What is needed
Pull out every line with the word "computer" from the entries below.

Data
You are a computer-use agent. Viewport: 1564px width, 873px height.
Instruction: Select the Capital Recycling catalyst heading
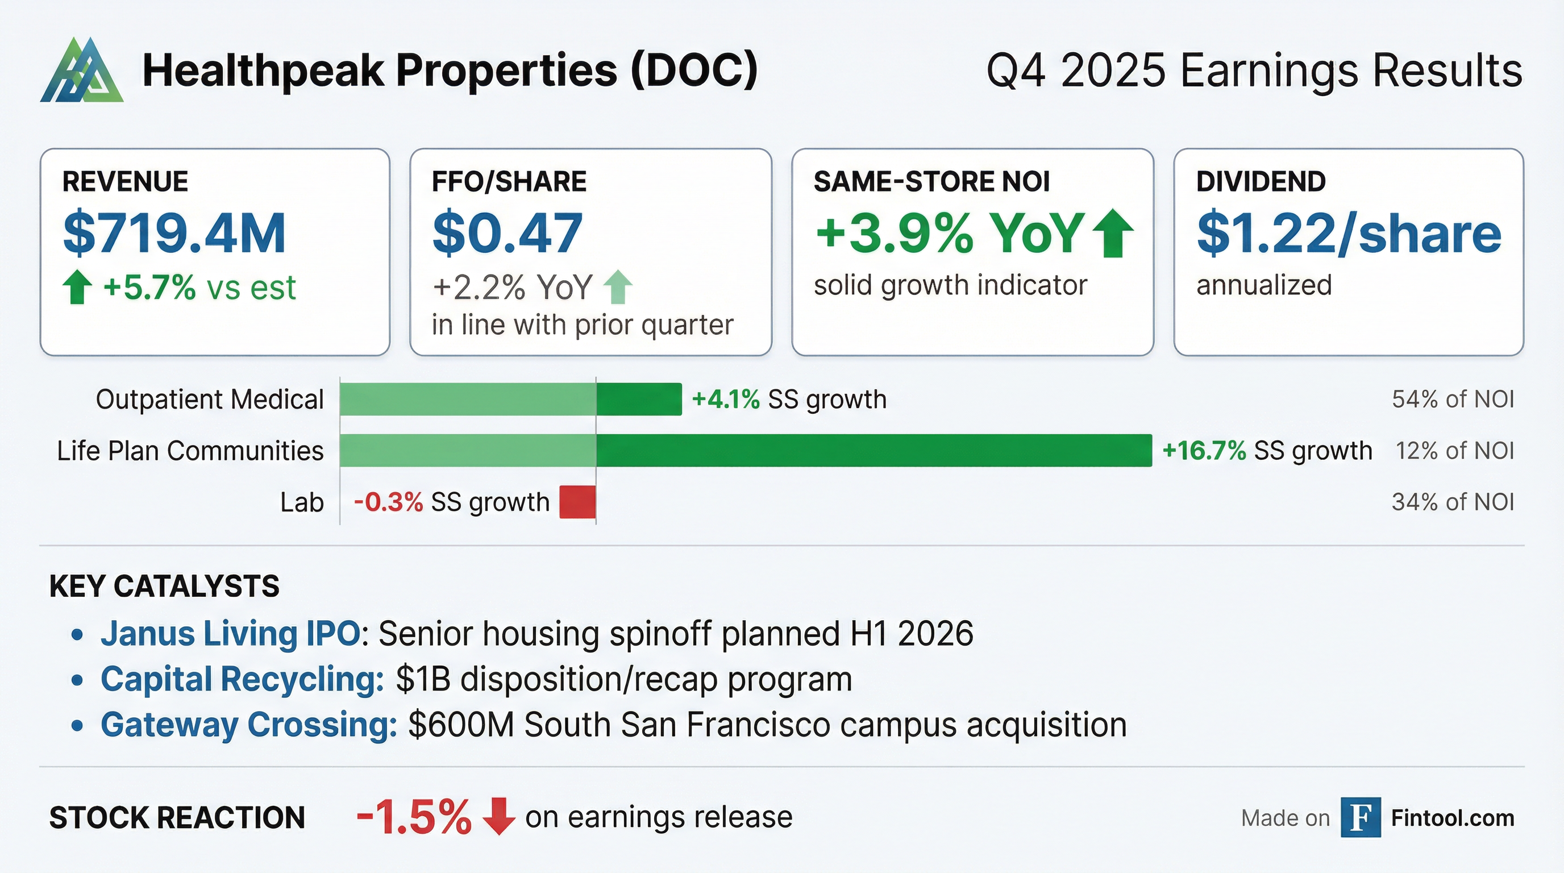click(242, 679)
* * *
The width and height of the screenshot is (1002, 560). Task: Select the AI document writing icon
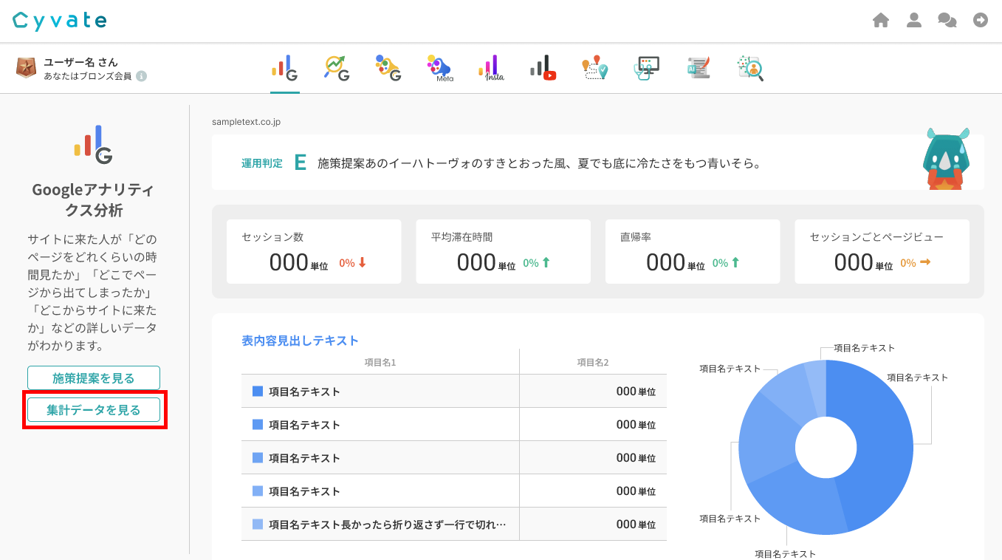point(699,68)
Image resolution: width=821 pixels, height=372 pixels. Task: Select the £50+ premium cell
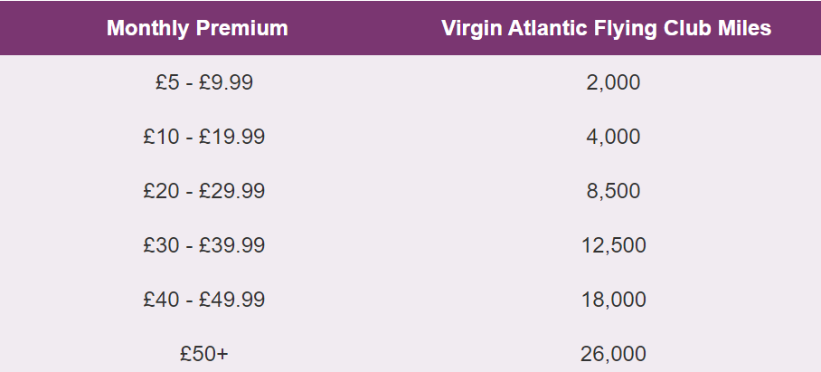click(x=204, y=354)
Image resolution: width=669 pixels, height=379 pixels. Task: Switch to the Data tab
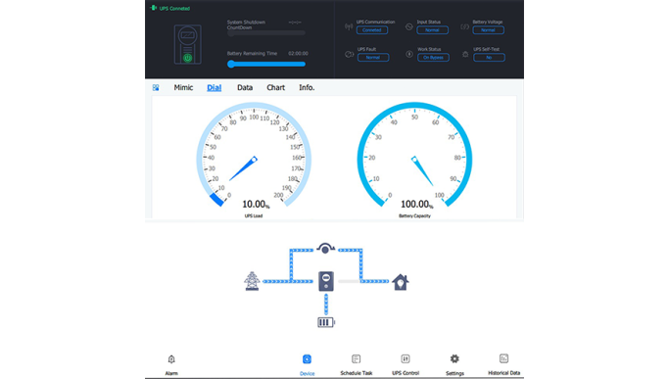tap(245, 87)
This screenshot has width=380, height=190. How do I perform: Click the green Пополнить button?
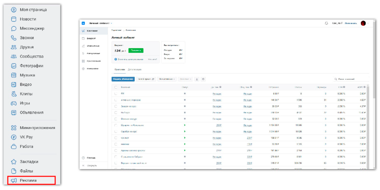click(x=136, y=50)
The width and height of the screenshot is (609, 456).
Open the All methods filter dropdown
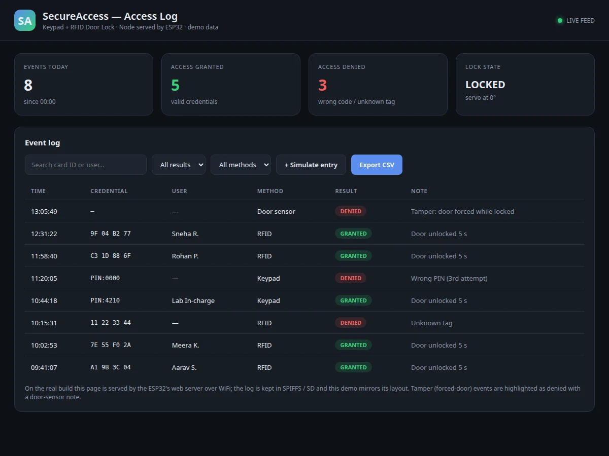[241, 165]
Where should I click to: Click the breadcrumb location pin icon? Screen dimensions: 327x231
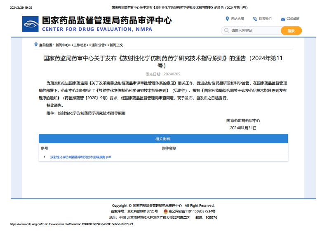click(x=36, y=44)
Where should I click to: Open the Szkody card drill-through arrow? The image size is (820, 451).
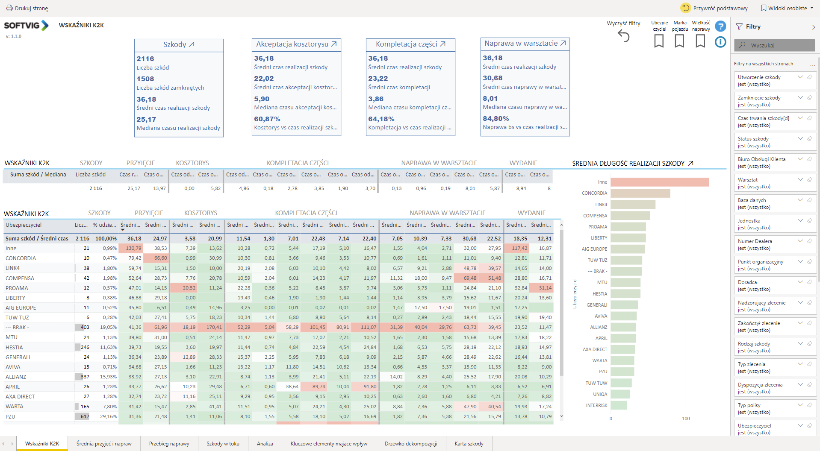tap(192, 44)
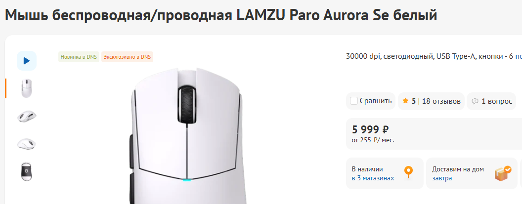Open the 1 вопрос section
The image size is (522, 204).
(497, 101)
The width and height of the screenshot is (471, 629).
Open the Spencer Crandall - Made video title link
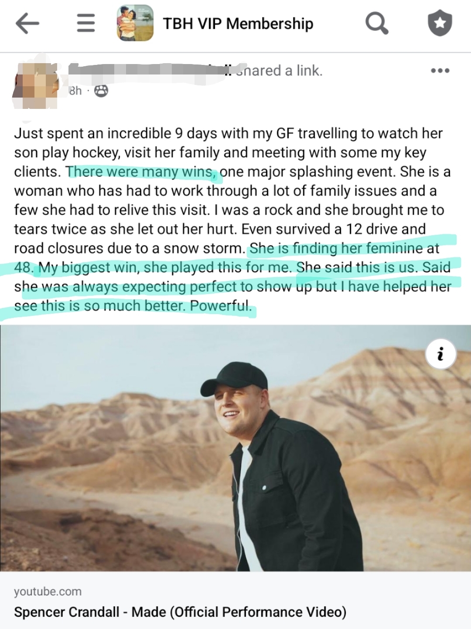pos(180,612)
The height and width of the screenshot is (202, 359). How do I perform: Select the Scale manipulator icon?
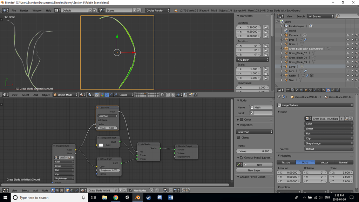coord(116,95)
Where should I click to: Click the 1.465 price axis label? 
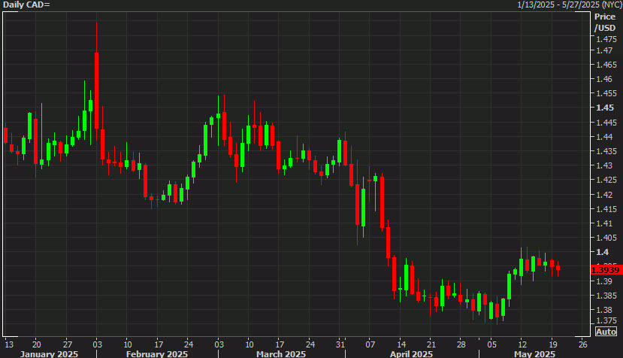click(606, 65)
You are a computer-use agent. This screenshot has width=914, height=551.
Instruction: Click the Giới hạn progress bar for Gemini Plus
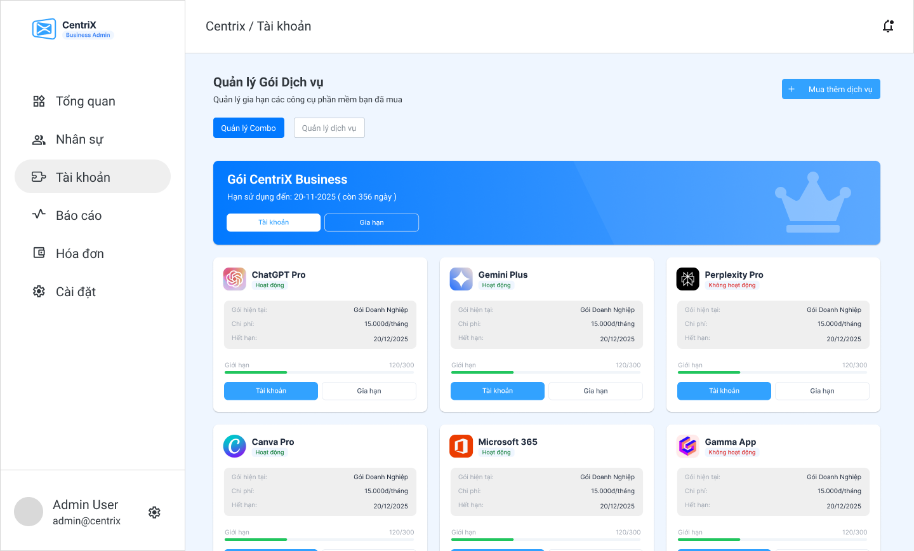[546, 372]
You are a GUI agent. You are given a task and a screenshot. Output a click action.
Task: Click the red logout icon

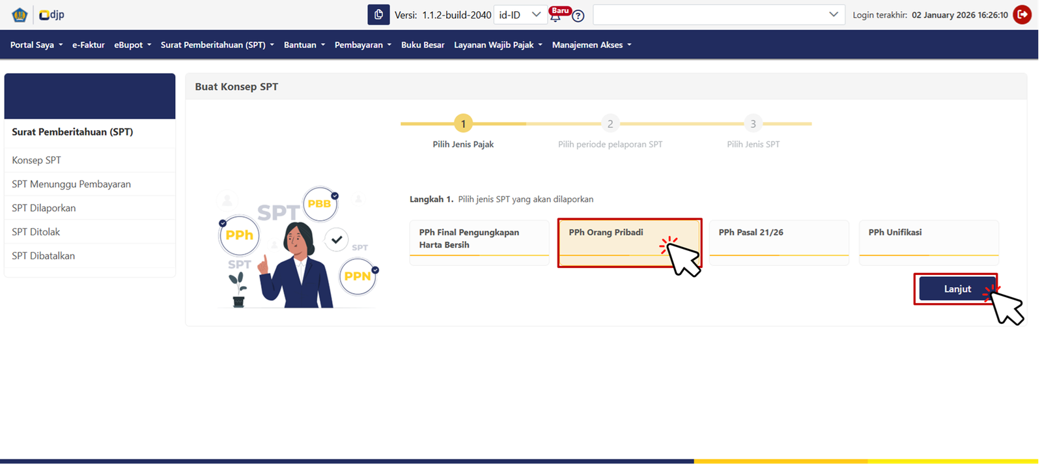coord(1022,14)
...
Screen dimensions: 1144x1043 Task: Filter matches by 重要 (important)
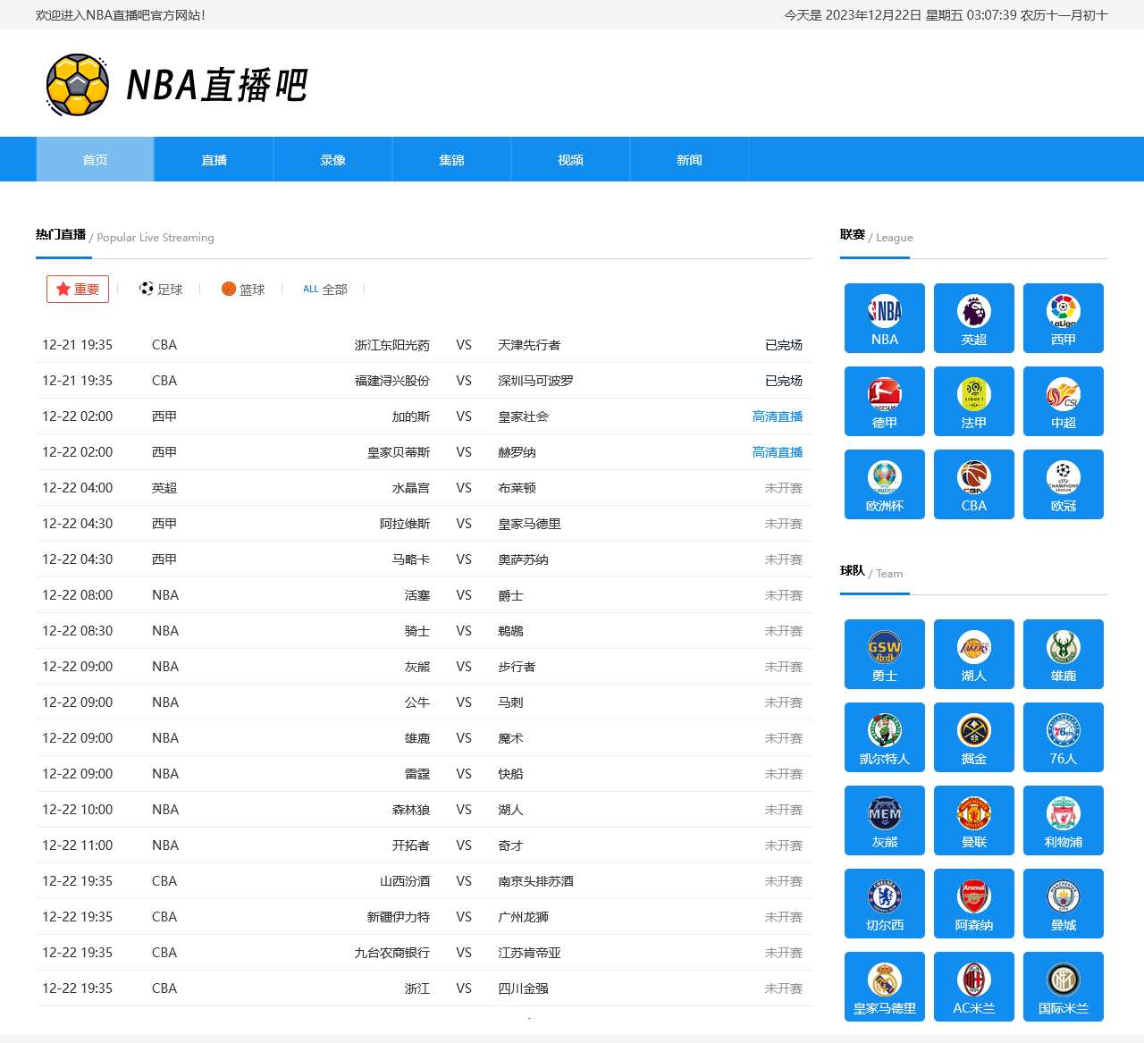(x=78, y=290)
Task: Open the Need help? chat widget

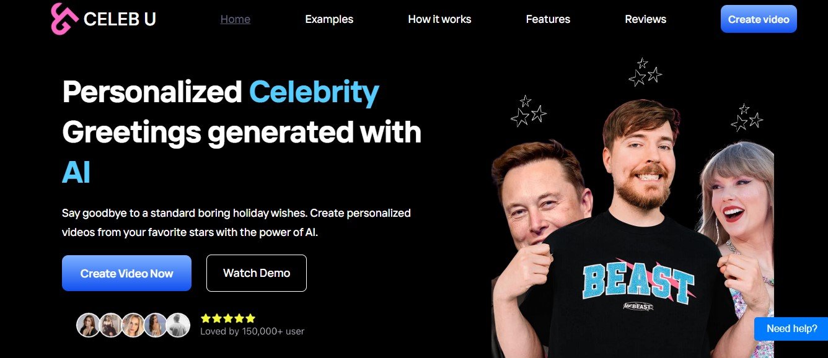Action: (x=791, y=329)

Result of the exercise
You are a computer-use agent. Viewport: 1564px width, 873px height.
You are a computer-use agent. This screenshot has width=914, height=551.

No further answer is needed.